Spander, while working as a columnist for The Examiner, remembered covering the NFC Championship Game in 1982, the game in which Dwight Clark made “The Catch” in the back of the Candlestick Park end zone to beat the archrival Cowboys.
According to Spander, 49ers head coach Bill Walsh often reiterated that he “never read the paper.” But roughly an hour after the game, he said, Walsh approached him in the locker room and said, “You can’t write that we can’t win the big one anymore.’”
In an era in which the Warriors and Giants floundered in mediocrity and near-misses, the 49ers dynasty shined through.
“The expectations for the Warriors were, ‘Can they just make the playoffs?’” Hill said. “For the Giants it was, ‘They’ll always be the lovable losers.’ For the Niners, it was Super Bowl or bust.”
A new golden age
Then in 2010, The City began guzzling championship champagne like a San Francisco marathoner downing water after climbing through the foothills. The Giants, out of nowhere won championships in 2010, ’12 and ’14. The dynastic Warriors followed that up with titles in 2015, ’17, ’18 and ’21. Golden State also lost the NBA Finals in 2016 and ’19.
“I never thought this was possible,” Hill said. “Fans today are lucky. Some of these kids don’t know how good they have it.”
The 49ers haven’t won a league title since 1995, the year quarterback Steve Young threw the monkey off his back with a blowout win in Super Bowl XXIX. Although they failed to crest the championship hill in Super Bowl LVIII, the Niners are still enjoying their greatest success since the glory years.
Jim Harbaugh’s teams made the NFC Championship Game in the 2011, ’12 and ’13 seasons, falling a few yards short of the franchise’s fifth Super Bowl in a loss to the Baltimore Ravens in the second of those campaigns. Kyle Shanahan’s 49ers have made four NFC Championship Games — and now, two Super Bowls.
Even without a ring, the team’s popularity has soared to all corners of the Bay Area, said Jerry Walker, the team’s public-relations director from 1981 to 1993.
“I’ll walk past people who notice my Super Bowl ring or notice my hat, and they’ll say ‘Go Niners,’” he said. “I’ve never heard it said so often. I think that’s almost become a new ‘hello.’”
Spander said the expectations for San Francisco sports are higher than ever, and the highest of his decadeslong sportswriting career. Brown said that Giants fans’ fervor — barely a decade removed from winning three World Series — continues to surprise him.
“Those championships brought shockingly little grace,” he said. “As somebody that grew up seeing all the frustration, I’m thinking, ‘Everybody just chill out, you’ve got what some people literally never saw in their lives. You’ve got three of them, maybe just pipe down for a while, realize it’s not that bad.’”

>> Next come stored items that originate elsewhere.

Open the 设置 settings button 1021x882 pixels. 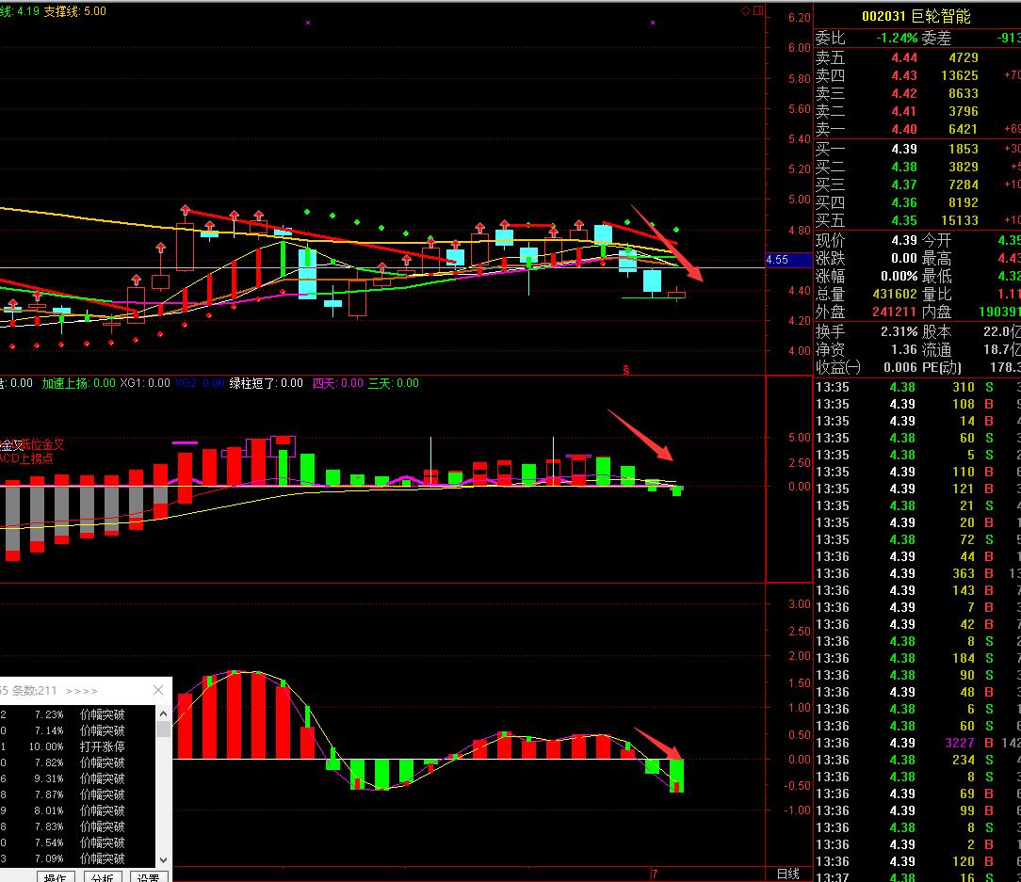pos(148,876)
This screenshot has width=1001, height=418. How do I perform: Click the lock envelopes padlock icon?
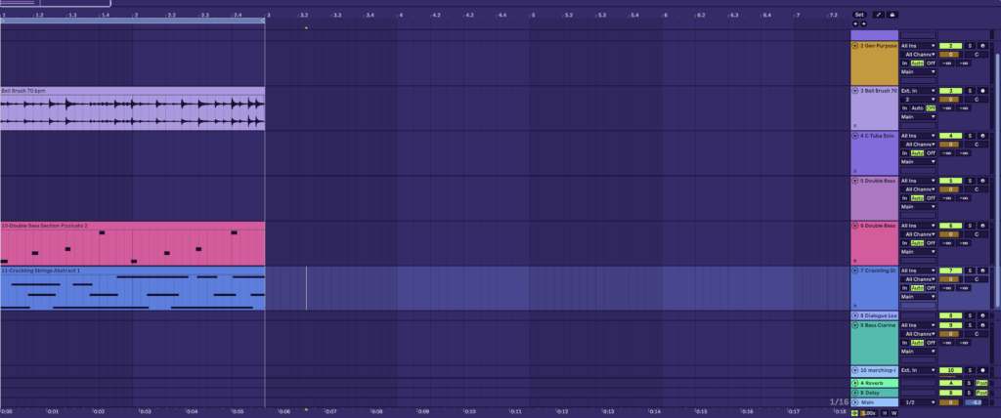coord(892,16)
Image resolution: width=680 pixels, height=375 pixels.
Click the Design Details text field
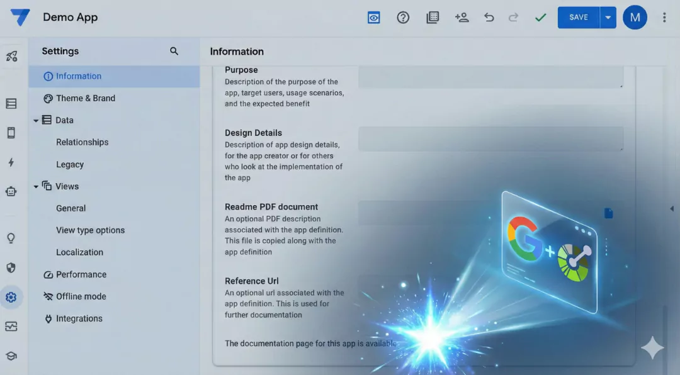[x=490, y=138]
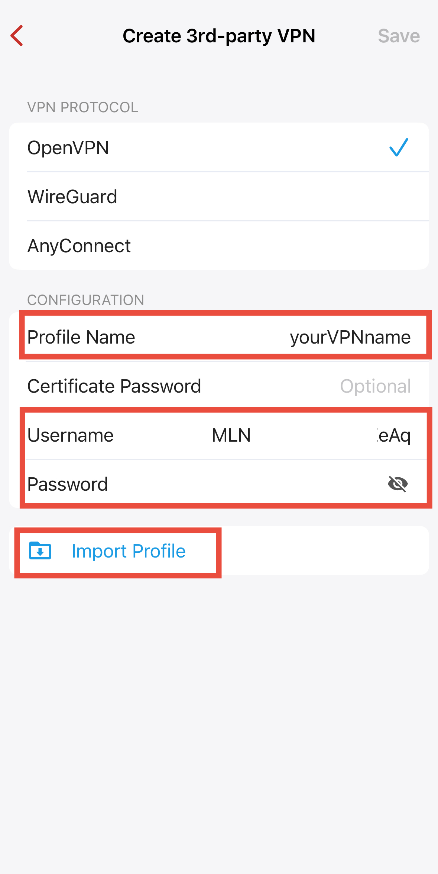
Task: Toggle password visibility eye icon
Action: click(x=398, y=484)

In this golden era of San Francisco sports, the Niners are playing catch-up to their neighbors. Sprinkle in the 49ers’ recent postseason heartaches, their status as The City’s first champion and a Lombardi Trophy drought of 30 years, and you have a recipe for celebrations of their sixth title superseding all others in San Francisco.
But after another agonizing defeat on the biggest stage, The Faithful will have to wait at least another year to experience that joy.